Regarding the triglyceride units, figures still report values as nmol/µg tissue. Its better to represent in mg/g tissue or mmol/kg
Some figure legends still do not specify n values per group
Author Response
The Reviewer expressed concerns regarding “figures could be improved”. We want to be responsive to the comments, however, a lack specific concerns provides no direction. For example, is the font too small? The line point too thin? Are the colors undesirable? We are more than willing to improve the figures, but we are unsure what the Reviewers find problematic.
Comment 1: “I request the authors to add a sentence in the discussion section acknowledging that βENaC localization has not been validated experimentally (limitation)”.
Response 1: We have included a statement in the discussion-limitations stating that bENaC protein expression in hypothalamic neurons associated with metabolic homeostasis have not been validated.
Comment 2: “The rationale for showing p < 0.200 remains weak. p-values, confidence intervals, and effect sizes may be presented in a supplementary table.”

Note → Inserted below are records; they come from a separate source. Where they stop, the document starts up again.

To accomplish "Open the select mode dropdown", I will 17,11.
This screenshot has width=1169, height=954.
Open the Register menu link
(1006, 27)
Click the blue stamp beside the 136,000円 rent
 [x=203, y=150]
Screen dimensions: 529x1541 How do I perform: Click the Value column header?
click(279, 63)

Response 2: We appreciate the Reviewers concern; however, we respectfully disagree with this comment. In regard to p values, the American Statistical Association notes the “p value should not be a substitute for scientific reasoning” on behalf of the reader. We do not claim those p values are “significant”, we only provide them for the reader to determine if there might be a physiologically relevant difference between groups. As a reader, if I observe what appears to be a difference between groups, but no p value is provided, I wonder how close is the p value to 0.05? I wonder if the authors use a bright-line cut-off to prevent making a conclusion that didn’t fit their hypothesis. Since we state "metabolic indices on normal chow and HFD were mostly similar between bMUT and WT controls" (line 239), the concern regarding p values and confidence intervals is misplaced (effect sizes are provided in Tables in Fig 4/5). Additionally, analysis of the metabolic data as covariate analyses (marginal means and effect sizes tables in Fig 4 and 5) is recommended when differences in body size are present (PMID:22205519).
Comment 3: “EchoMRI methods: whether scans were performed under fasting or fed conditions?”

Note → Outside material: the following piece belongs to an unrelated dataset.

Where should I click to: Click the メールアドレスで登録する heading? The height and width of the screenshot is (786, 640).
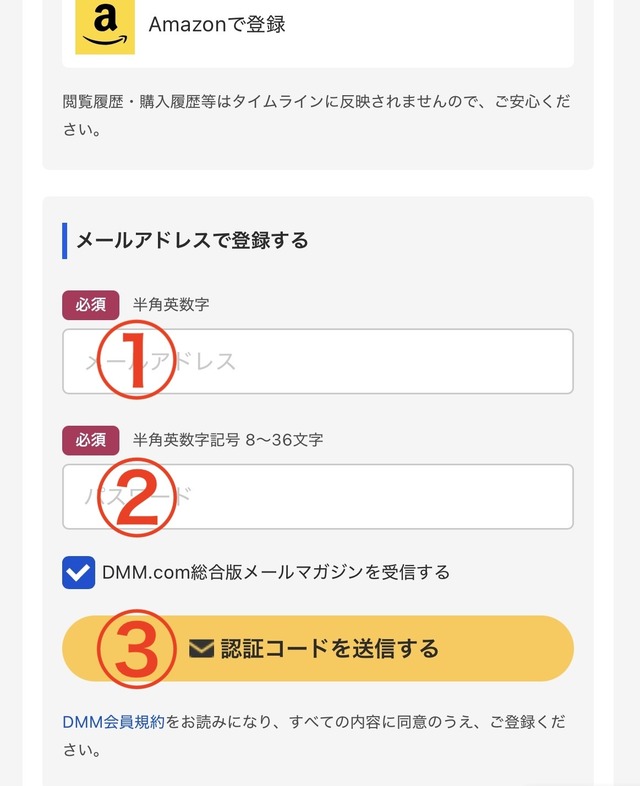192,240
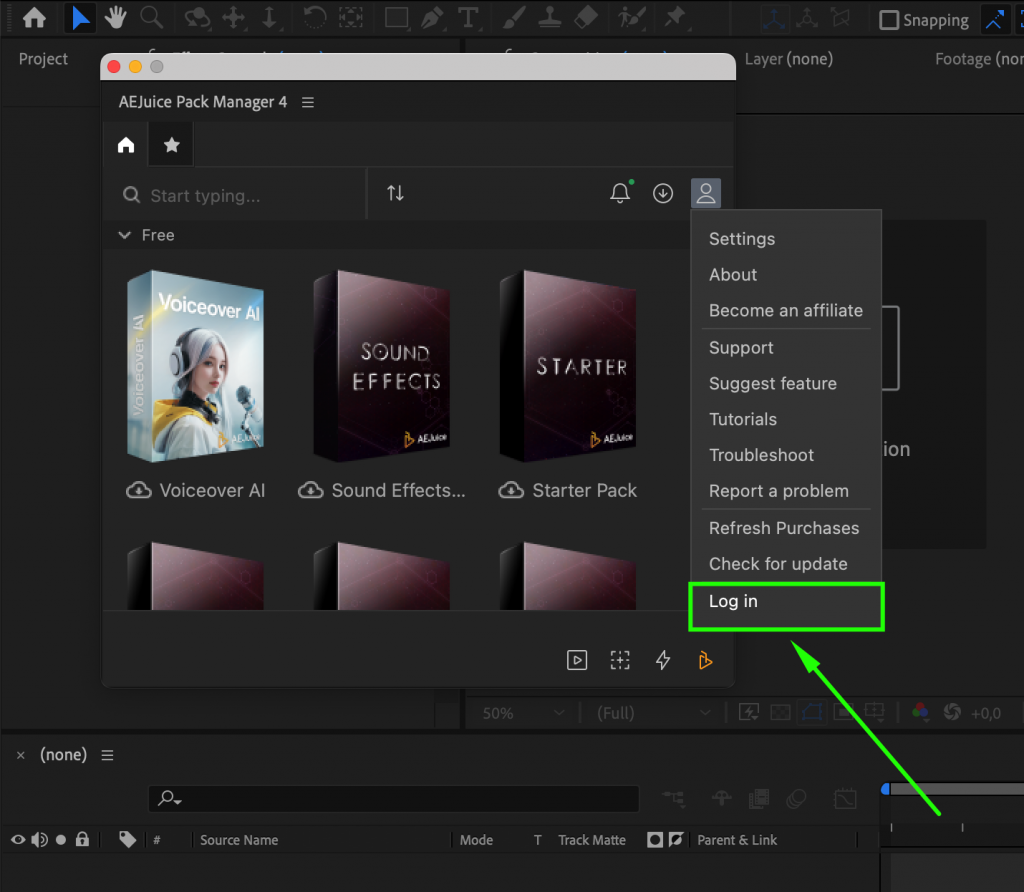Open notifications via the bell icon
Image resolution: width=1024 pixels, height=892 pixels.
[x=620, y=193]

Response 3: Thank you for the specific question. The EchoMRI scans were conducted at the same time of day (afternoon) and the mice were not fasted. We have amended our methods accordingly.
Comment 4: “Regarding the triglyceride units, figures still report values as nmol/µg tissue. Its better to represent in mg/g tissue or mmol/kg”
Response 4: The data were presented as µmol/g in the revised, red-underlined manuscript, which is equivalent to mmol/kg. We have amended our Y axis title units to reflect this suggestion.
Comment 5: “Some figure legends still do not specify n values per group.”
Response 5: The quantitative data (Fig 3-8) are presented with the group sizes on the figure (Fig 3-5) or as individual data points (Fig 6-8). We now provide the group size ranges in the legend for Figs 6-8.